"I'm your company," agreed Pearson, "and I admire your sense. If
there's hats at Lone Elm, one of 'em shall set on Miss Tonia's brow
to-morrow, and you won't be at the crowning. I ain't bragging, Burr,
but that sorrel of yours is weak in the fore-legs."
"My horse against yours," offered Burrows, "that Miss Tonia wears
the hat I take her to Cactus to-morrow."
"I'll take you up," shouted Pearson. "But oh, it's just like horse-stealing
for me! I can use that sorrel for a lady's animal when--
when somebody comes over to Mucho Calor, and--"
Burrows' dark face glowered so suddenly that the cowman broke off his
sentence. But Pearson could never feel any pressure for long.

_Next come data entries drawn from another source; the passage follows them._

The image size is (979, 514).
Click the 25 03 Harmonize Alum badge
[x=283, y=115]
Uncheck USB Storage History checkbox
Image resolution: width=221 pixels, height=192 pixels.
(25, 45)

"What's all this Easter business about, Burr?" he asked, cheerfully.
"Why do the women folks have to have new hats by the almanac or bust
all cinches trying to get 'em?"
"It's a seasonable statute out of the testaments," explained Burrows.
"It's ordered by the Pope or somebody. And it has something to do
with the Zodiac I don't know exactly, but I think it was invented by
the Egyptians."
"It's an all-right jubilee if the heathens did put their brand on
it," said Pearson; "or else Tonia wouldn't have anything to do with
it. And they pull it off at church, too. Suppose there ain't but
one hat in the Lone Elm store, Burr!"
"Then," said Burrows, darkly, "the best man of us'll take it back to
the Espinosa."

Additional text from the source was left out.